# Exercise instructions:
Retype the lines from the line with "Open the 热门推荐 navigation item" to the line with "Action: pos(15,13)", both included, leaving out the pictures.

# Task inputs:
··········
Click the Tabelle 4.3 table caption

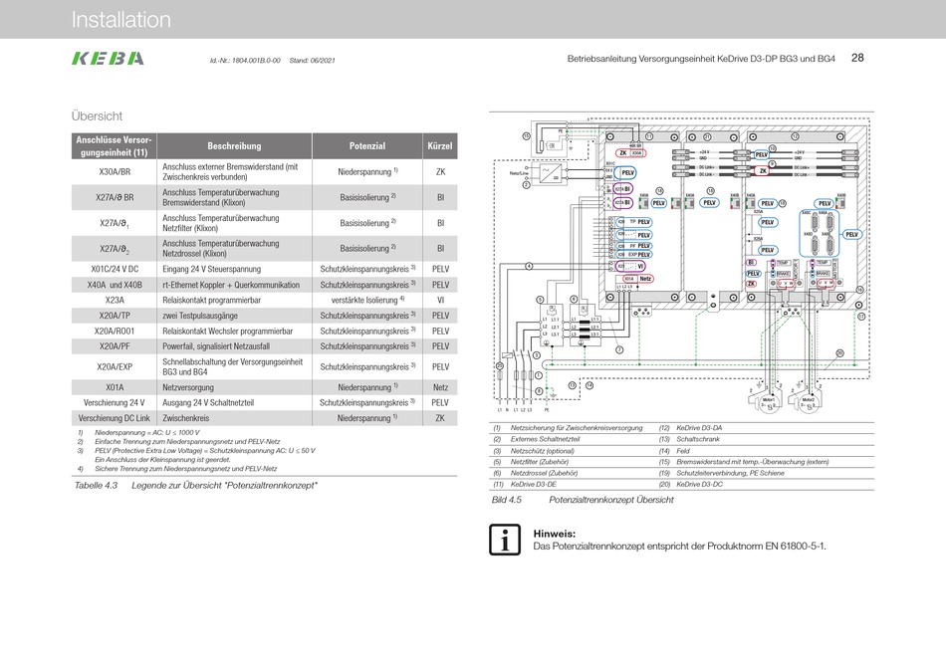click(x=195, y=485)
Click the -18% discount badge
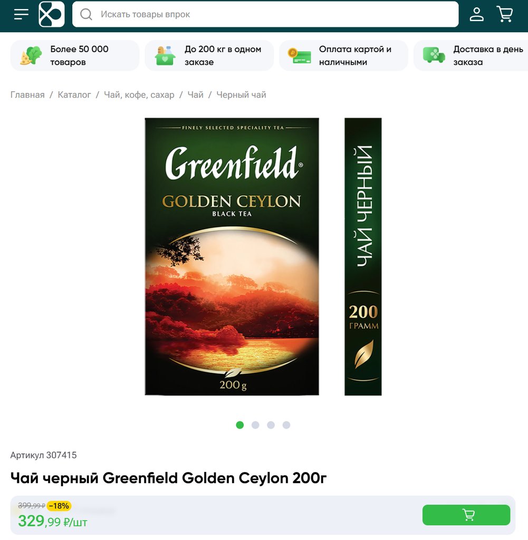The width and height of the screenshot is (528, 540). pos(59,506)
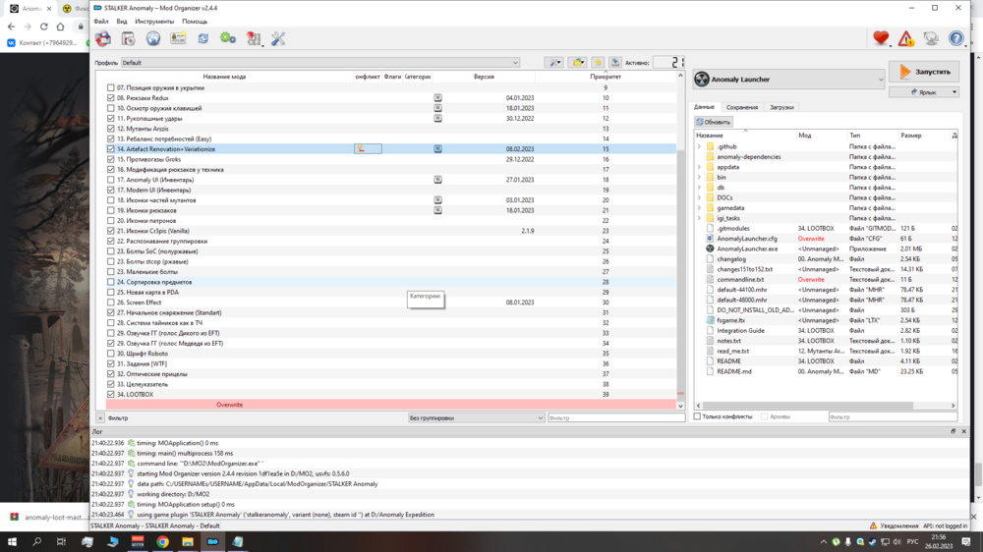983x552 pixels.
Task: Open the Профиль Default dropdown
Action: [319, 63]
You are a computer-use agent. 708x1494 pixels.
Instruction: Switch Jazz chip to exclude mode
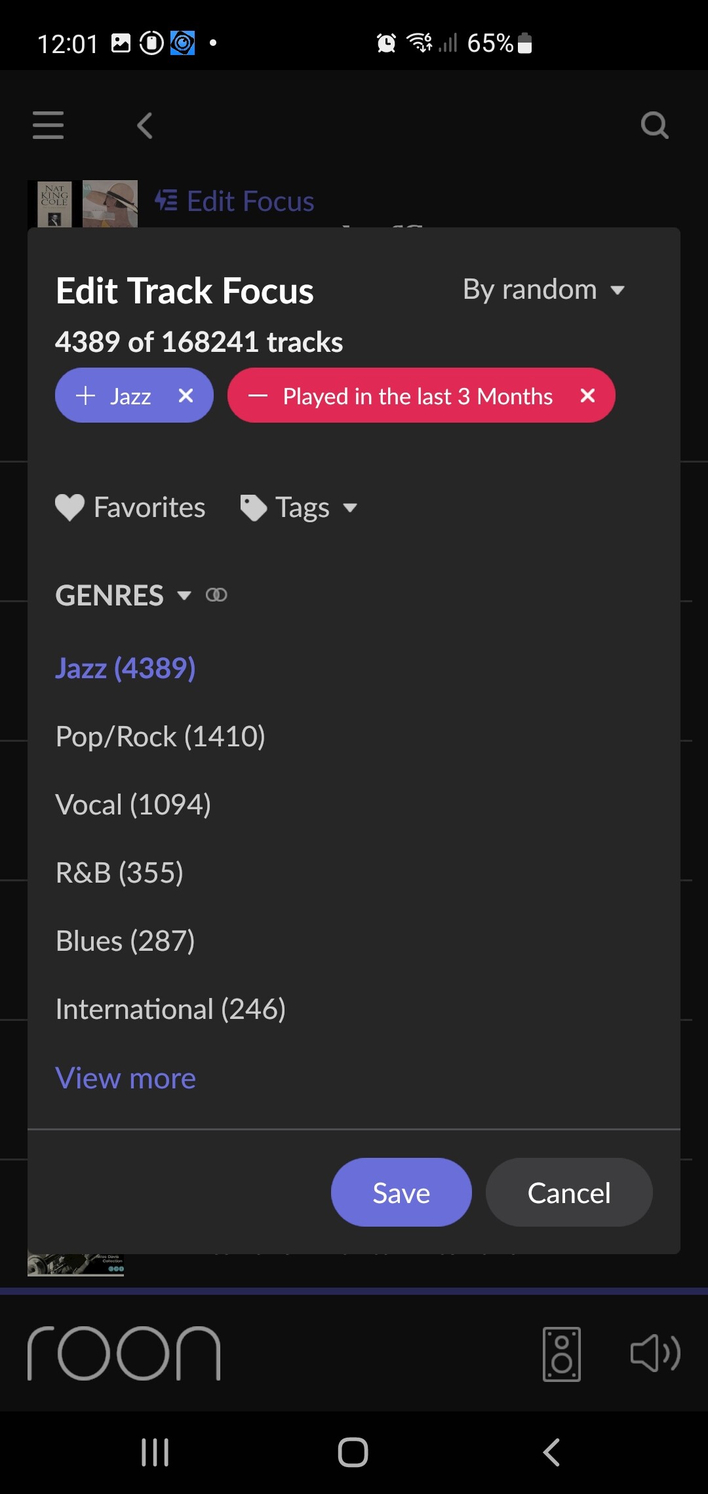(x=86, y=396)
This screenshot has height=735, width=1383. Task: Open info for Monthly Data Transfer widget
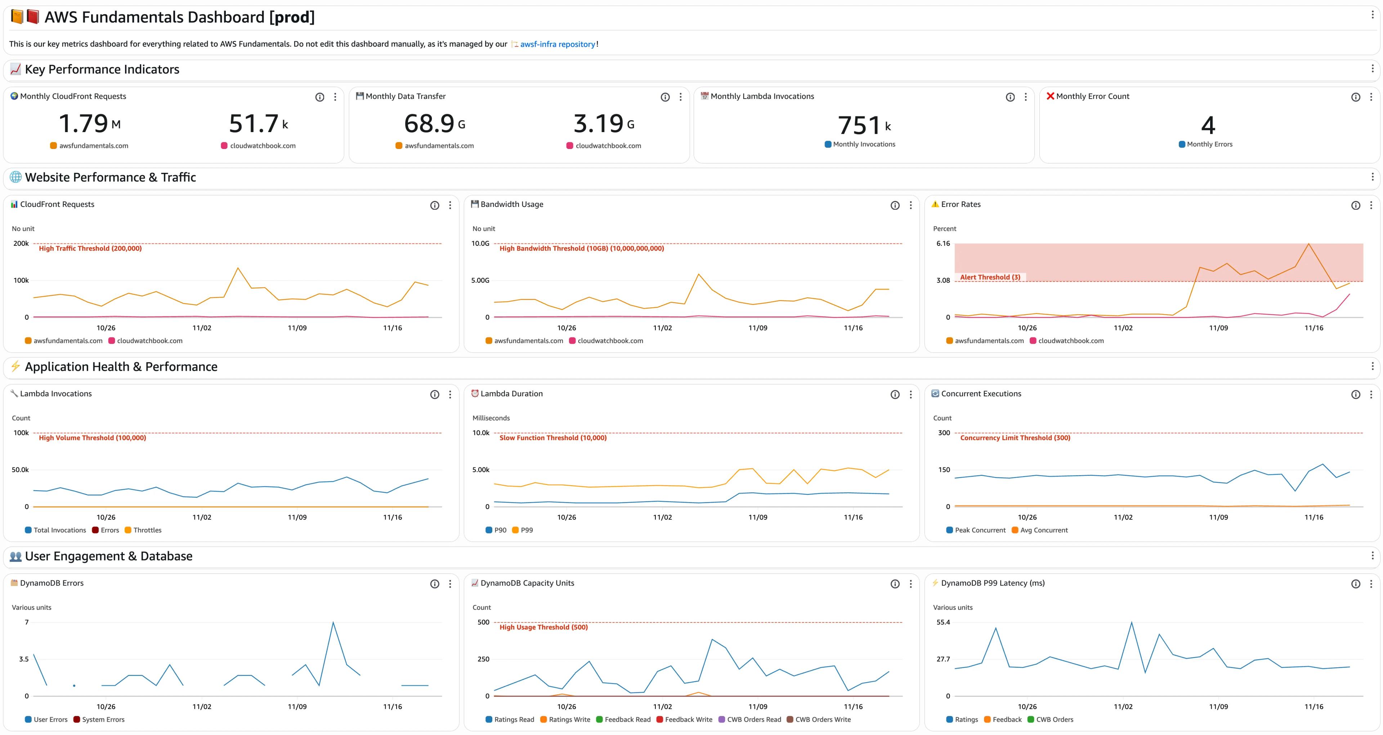(x=665, y=97)
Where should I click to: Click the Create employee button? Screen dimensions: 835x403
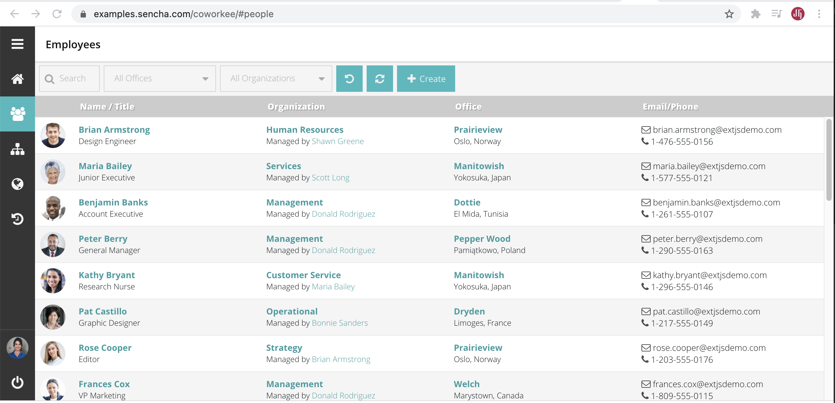(x=426, y=79)
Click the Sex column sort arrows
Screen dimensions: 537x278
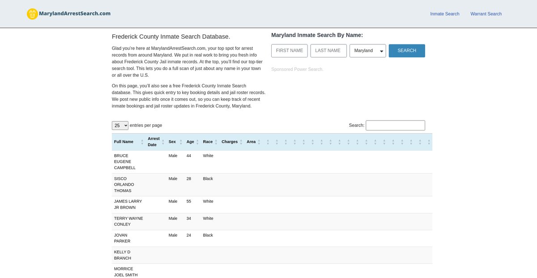point(181,142)
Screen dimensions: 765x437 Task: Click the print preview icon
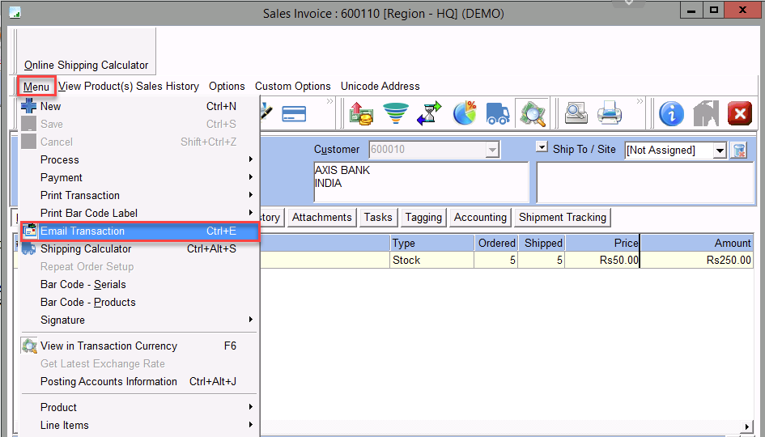tap(576, 114)
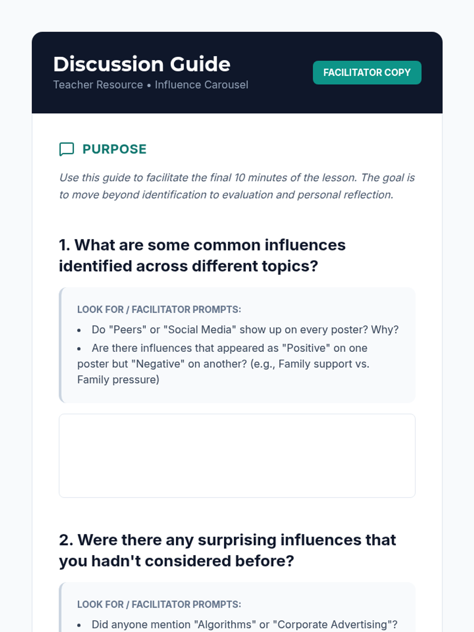Click the "Family pressure)" text line
Screen dimensions: 474x632
[x=119, y=380]
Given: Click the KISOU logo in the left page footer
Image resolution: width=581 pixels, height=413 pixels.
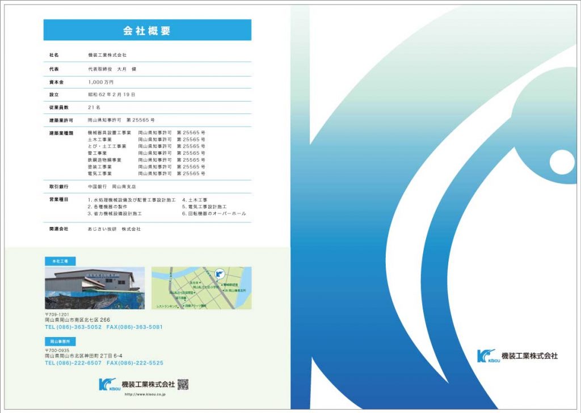Looking at the screenshot, I should pyautogui.click(x=107, y=384).
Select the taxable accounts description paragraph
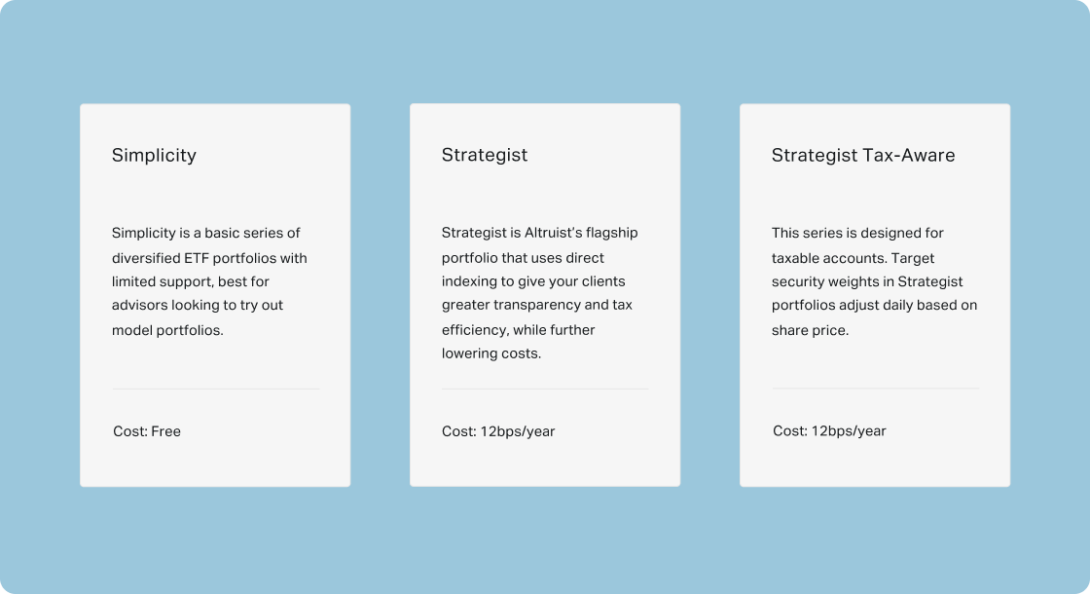 875,281
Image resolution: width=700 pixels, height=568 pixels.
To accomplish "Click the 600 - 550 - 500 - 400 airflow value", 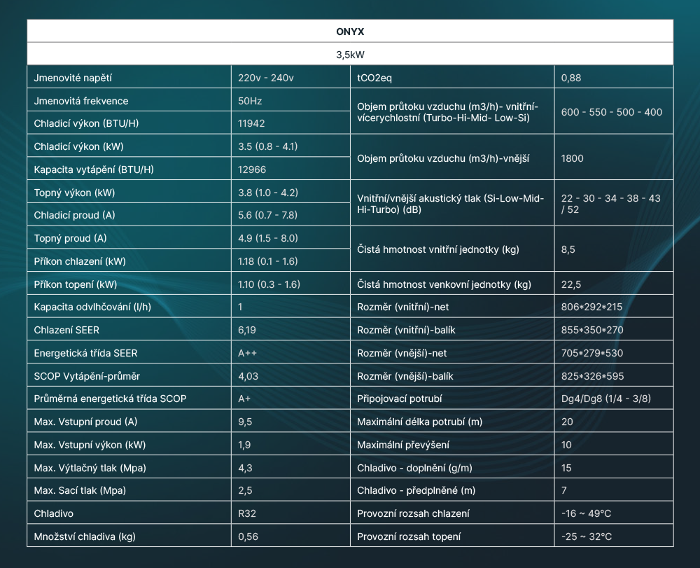I will 611,112.
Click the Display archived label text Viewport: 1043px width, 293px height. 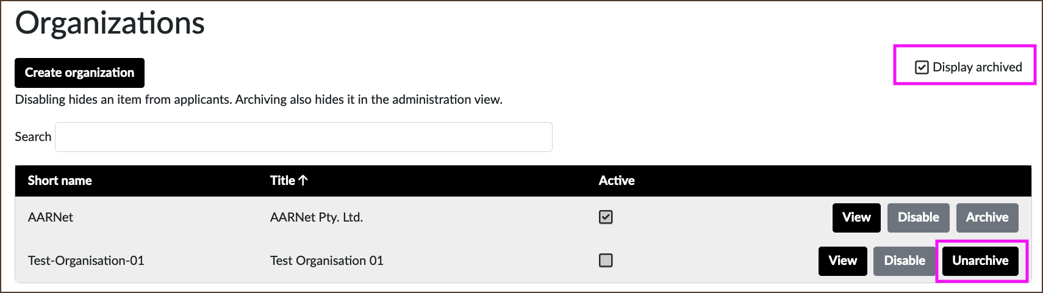click(977, 67)
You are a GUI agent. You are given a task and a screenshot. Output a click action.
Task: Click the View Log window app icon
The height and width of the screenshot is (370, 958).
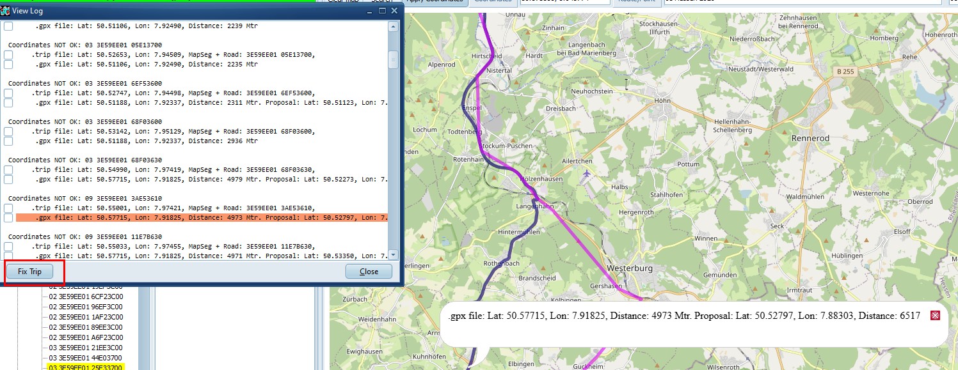[6, 11]

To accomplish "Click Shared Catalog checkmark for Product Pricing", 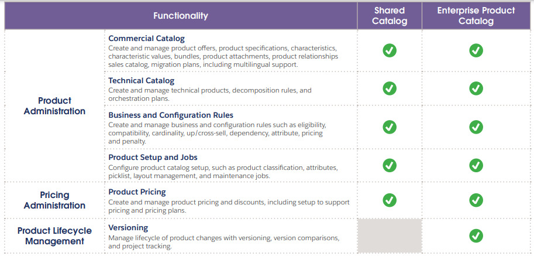I will click(390, 200).
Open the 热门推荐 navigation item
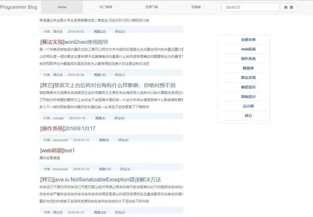The image size is (313, 217). (x=106, y=7)
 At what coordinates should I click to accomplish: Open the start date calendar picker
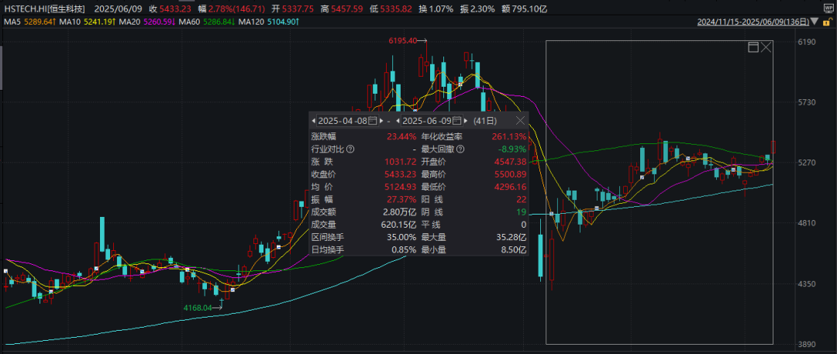pos(372,121)
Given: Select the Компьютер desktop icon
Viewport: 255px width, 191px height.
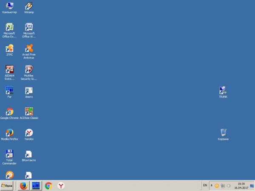Looking at the screenshot, I should [x=9, y=6].
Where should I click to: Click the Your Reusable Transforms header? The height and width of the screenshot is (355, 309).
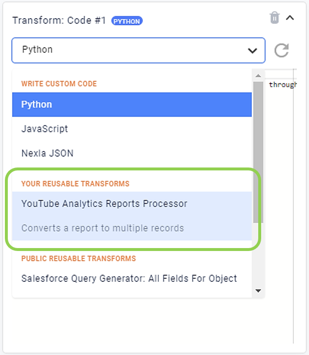[75, 184]
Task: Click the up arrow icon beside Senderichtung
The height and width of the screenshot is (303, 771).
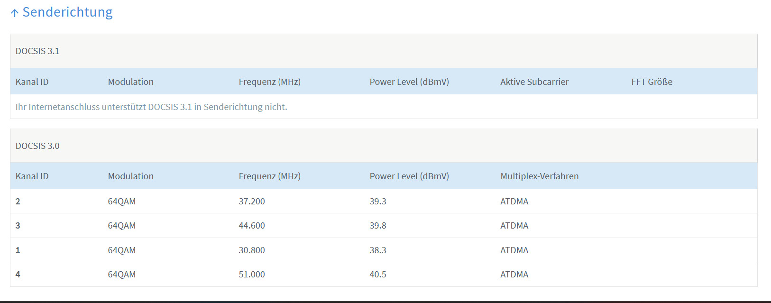Action: pos(15,13)
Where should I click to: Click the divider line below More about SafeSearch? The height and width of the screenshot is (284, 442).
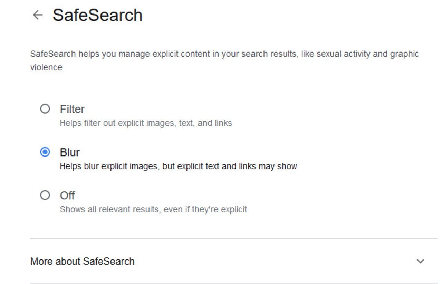233,283
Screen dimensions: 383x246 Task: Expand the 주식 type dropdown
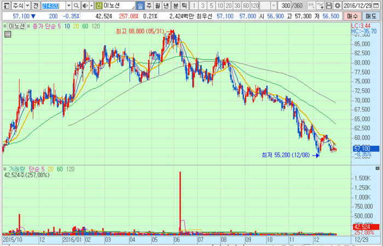27,5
··········
# Problem solution:
Open the 热门推荐 navigation item
The image size is (313, 217). (x=106, y=7)
 At what coordinates should I click to accomplish: Open the start date calendar picker
pos(372,121)
Given: Select the Компьютер desktop icon
Viewport: 255px width, 191px height.
Looking at the screenshot, I should [x=9, y=6].
Where should I click to: Click the Your Reusable Transforms header? The height and width of the screenshot is (355, 309).
[75, 184]
Task: Click the up arrow icon beside Senderichtung
The height and width of the screenshot is (303, 771).
Action: pos(15,13)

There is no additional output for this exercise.